We were lucky enough to have not one, but two, Courtyard Villas for our stay; one for living in and the other for photographing in. Each self-enclosed space was designed to feel light and airy, with typical Banyan Tree styling and detailing creating a homely yet clean feel. The living area seamlessly transitioned into the sleeping area with a huge King Size Bed looking out to the courtyard and private pool and Jacuzzi. Navigating the room, a set of double doors on the other side of the bed opened up to a more-than-adequate bathroom with his-and-hers sinks and the world’s biggest bath. It wasn’t surprising to learn that some wealthy individuals move into these villas and then decide not to move back out for weeks at a time.

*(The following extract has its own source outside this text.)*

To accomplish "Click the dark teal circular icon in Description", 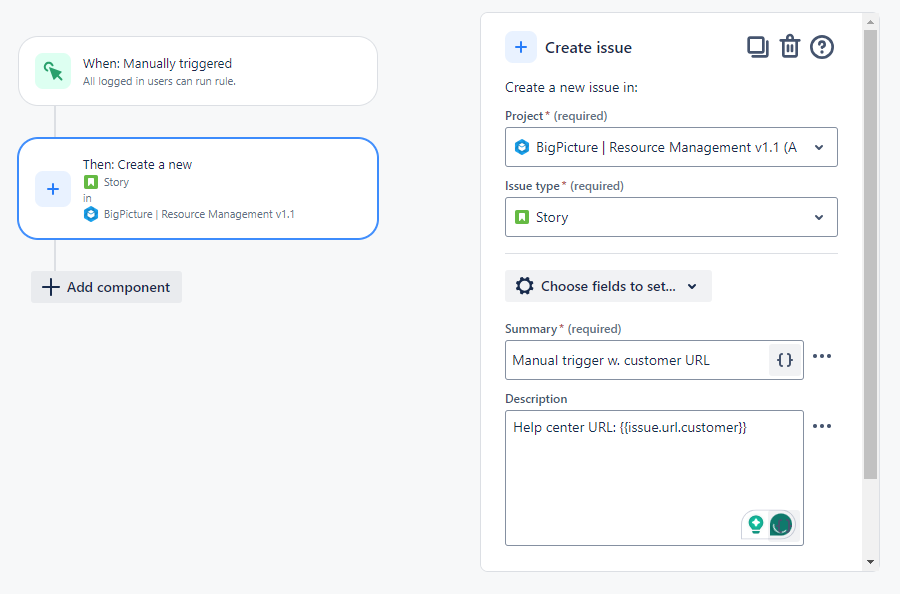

On-site, there is a spa designed in the style of a Spanish courtyard, hiding hydrothermal thermal therapies, a hammam and treatment rooms. The dining options are as diverse as the Moroccan culture, with plenty of options within a short walk (or golf cart ride) of the villas. At Tingitana, chef Georges Roche served us the most decadent introduction to Moroccan and Spanish cuisine, with the beef and lamb tagines being an absolute standout dish. In a nod to the Bayan Tree’s Singaporean roots – and keeping up tradition across the portfolio – the Asian restaurant Saffron is headed up by chef Sukkasem, who served us up a Thai masterclass on our final night. The trio of desserts being a favourite here, inducing a mixture of surprise and awe for the taste buds.

Staying at the Banyan Tree for three nights, there was of course a chance to explore the surrounding area on a couple of excursions. The nearby UNESCO towns of Chefchaouen and Tétouan, both had their own draws with the former sitting atop a hill and, being bathed in the most satisfying blue, providing plenty of content for Instagram. It must be seen to be believed; every single corner we turned providing a photo opportunity. Tétouan is slightly less touristic; a true barometer of Moroccan culture if you will. A trip through the ancient Medina is a world away from the comfort of the Banyan Tree and there is a real assault on the senses from all the sights, sounds and smells that inhabit the mazy alleyways. We were fortunate enough to have an excellent guide in Jamal, and I would probably advise utilising the Banyan Tree’s services unless you happen to have a near-perfect internal GPS. Google Maps won’t help you out here.

Having only unearthed a few of Northern Morocco’s hidden gems, we have plenty of reasons to head back to Tangier and use the Banyan Tree Tamouda Bay as our base. It offers an unmatched level of tranquillity, cuisine and service that allows you to delve into the chaos of Moroccan culture while retreating to a calmer climate. There aren’t many places where you can experience the perfect marriage of Moroccan and Andalusian cultures while doing laps in your own private villa pool.

I would like to thank Nicholas, Angelika and the rest of the Banyan Tree Tamouda Bay team for their incredible hospitality and for hosting us during our stay; it was a real home away from home.